Search code examples
vb.netcarriage-return

Separating large file and inserting carriage returns based on string


New to VB.Net but a friend recommended that I used it for what I'm trying to do. I have a huge text file and I want to insert carriage returns in after a specific string.

Apart from the mess I have below , how would I alter this to read a file and then once we see the text "ext" insert a new line feed. I'm expecting one of the lines in the input file to produce alot of carriage returns.

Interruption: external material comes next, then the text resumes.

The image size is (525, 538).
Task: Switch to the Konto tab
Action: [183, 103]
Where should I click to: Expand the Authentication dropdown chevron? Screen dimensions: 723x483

Currently what I have managed to mock together below reads an input file until end of line and writes it out again into another file.

Module Module1
Sub Main()
    Try
        ' Create an instance of StreamReader to read from a file. 
        ' The using statement also closes the StreamReader. 
        Using sr As StreamReader = New StreamReader("C:\My Documents\input.txt")
            Dim line As String
            ' Read and display lines from the file until the end of  
            ' the file is reached. 

            Using sw As StreamWriter = New StreamWriter("C:\My Documents\output.txt")
                Do Until sr.EndOfStream
                    line = sr.ReadLine()
                    sw.WriteLine(line)
                    Console.WriteLine("done")
                Loop
            End Using
        End Using
    Catch e As Exception
        ' Let the user know what went wrong.
        Console.WriteLine("The file could not be read:")
        Console.WriteLine(e.Message)
    End Try
    Console.ReadKey()
End Sub

Changes made following comments.. Falling over at 500mb files due to memory constraints:

    Sub Main()
    Try
        ' Create an instance of StreamReader to read from a file. 
        ' The using statement also closes the StreamReader. 
        Using sr As StreamReader = New StreamReader("C:\My Documents\input.txt")
            Dim line As String
            Dim term As String = "</ext>"
            ' Read and display lines from the file until the end of  
            ' the file is reached. 

            Using sw As StreamWriter = New StreamWriter("C:\My Documents\output.txt")
                Do Until sr.EndOfStream
                    line = sr.ReadLine()
                    line = line.Replace(term, term + Environment.NewLine)
                    sw.WriteLine(line)
                    Console.WriteLine("done")
                Loop
            End Using
        End Using

Solution

  • Since your lines are very big, you'll have to:

    • Read/Write one character at a time
    • Save the last x characters
    • If the last x characters are equal to your term, write a new line

      Dim term As String = "</ext>"
      Dim lastChars As String = "".PadRight(term.Length)
      
      Using sw As StreamWriter = New StreamWriter("C:\My Documents\output.txt")
          Using sr As New System.IO.StreamReader("C:\My Documents\input.txt")
              While Not sr.EndOfStream
                  Dim buffer(1) As Char
                  sr.Read(buffer, 0, 1)
      
                  lastChars &= buffer(0)
                  lastChars = lastChars.Remove(0, 1)
      
                  sw.Write(buffer(0))
      
                  If lastChars = term Then
                      sw.Write(Environment.NewLine)
                  End If
      
              End While
          End Using
      End Using
      

    Note: This will not work with a Unicode file. This assume each characters are one byte.